• Problem to work on:
The answer must be an exact reproduction of the lines from the start of the records below through the line containing "Subliminal Downloads (221, 604)", and nothing more.

##### Given information

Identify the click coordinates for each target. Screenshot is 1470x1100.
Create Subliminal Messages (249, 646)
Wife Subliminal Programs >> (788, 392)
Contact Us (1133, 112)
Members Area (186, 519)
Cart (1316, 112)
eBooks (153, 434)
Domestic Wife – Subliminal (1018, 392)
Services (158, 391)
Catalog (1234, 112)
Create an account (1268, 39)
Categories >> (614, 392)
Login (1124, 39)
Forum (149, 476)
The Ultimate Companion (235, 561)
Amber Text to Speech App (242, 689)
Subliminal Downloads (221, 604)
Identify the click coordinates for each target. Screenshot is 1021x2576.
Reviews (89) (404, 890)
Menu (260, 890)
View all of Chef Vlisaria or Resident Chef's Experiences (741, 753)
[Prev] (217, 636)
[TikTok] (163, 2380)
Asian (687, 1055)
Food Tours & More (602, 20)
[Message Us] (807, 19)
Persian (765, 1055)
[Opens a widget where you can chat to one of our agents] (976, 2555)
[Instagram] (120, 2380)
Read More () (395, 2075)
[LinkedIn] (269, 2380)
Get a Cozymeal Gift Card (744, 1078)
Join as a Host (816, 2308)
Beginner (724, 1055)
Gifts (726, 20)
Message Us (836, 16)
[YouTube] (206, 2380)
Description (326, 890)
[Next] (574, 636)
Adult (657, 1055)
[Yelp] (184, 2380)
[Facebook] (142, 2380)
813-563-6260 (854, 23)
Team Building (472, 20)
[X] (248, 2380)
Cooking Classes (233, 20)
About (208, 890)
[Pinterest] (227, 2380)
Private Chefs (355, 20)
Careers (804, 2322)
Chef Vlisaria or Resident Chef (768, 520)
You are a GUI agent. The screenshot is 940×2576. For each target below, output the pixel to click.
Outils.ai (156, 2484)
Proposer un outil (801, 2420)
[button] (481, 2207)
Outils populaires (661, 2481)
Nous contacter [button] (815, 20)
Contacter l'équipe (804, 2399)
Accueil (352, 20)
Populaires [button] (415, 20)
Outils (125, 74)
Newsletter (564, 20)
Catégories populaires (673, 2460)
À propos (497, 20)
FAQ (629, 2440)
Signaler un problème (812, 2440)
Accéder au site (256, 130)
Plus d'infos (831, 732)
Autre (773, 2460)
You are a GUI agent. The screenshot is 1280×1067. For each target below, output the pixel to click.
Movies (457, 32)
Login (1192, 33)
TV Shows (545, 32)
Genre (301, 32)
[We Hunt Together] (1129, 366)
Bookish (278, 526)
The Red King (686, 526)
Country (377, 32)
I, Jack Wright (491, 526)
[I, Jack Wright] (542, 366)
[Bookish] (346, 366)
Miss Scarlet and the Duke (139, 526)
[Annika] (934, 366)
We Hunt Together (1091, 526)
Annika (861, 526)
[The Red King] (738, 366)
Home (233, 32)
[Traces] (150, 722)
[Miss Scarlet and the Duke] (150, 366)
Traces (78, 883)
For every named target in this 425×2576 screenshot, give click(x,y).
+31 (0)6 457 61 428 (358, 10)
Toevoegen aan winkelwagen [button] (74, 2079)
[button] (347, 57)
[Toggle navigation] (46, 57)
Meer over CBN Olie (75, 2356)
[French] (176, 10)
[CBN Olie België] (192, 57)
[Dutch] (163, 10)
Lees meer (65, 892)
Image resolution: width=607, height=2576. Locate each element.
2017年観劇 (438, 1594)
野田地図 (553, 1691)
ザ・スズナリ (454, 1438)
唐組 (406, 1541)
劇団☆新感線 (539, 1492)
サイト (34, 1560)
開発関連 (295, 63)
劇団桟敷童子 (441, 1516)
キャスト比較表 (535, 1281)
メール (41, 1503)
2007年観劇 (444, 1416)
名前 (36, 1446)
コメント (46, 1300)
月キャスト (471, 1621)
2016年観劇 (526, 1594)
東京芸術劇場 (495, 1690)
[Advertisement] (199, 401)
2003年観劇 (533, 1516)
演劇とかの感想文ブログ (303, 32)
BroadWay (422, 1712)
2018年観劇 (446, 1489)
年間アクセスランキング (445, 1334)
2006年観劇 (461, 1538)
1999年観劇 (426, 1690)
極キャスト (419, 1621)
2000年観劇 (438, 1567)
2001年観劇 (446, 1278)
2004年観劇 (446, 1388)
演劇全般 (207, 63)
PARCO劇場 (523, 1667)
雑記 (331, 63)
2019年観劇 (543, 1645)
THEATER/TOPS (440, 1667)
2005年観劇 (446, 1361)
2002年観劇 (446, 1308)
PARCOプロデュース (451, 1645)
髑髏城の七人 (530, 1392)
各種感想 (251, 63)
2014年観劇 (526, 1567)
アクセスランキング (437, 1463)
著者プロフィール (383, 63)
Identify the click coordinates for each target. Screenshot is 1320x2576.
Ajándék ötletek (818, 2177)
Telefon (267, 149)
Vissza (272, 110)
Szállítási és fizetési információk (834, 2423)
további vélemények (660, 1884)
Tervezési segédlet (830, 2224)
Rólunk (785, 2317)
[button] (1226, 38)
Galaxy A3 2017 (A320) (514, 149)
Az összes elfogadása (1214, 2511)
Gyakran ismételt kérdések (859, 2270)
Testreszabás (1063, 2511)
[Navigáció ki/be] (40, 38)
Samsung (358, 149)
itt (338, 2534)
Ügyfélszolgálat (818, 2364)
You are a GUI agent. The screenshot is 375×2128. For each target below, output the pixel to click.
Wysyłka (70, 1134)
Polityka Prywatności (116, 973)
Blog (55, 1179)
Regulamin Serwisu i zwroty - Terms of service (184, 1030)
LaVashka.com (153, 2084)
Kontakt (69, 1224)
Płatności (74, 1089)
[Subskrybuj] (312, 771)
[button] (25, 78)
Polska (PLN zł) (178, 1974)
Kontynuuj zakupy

##########

• Written response:
Identify the click coordinates for each target. Screenshot is 1470x1100.
Create Subliminal Messages (249, 646)
Wife Subliminal Programs >> (788, 392)
Contact Us (1133, 112)
Members Area (186, 519)
Cart (1316, 112)
eBooks (153, 434)
Domestic Wife – Subliminal (1018, 392)
Services (158, 391)
Catalog (1234, 112)
Create an account (1268, 39)
Categories >> (614, 392)
Login (1124, 39)
Forum (149, 476)
The Ultimate Companion (235, 561)
Amber Text to Speech App (242, 689)
Subliminal Downloads (221, 604)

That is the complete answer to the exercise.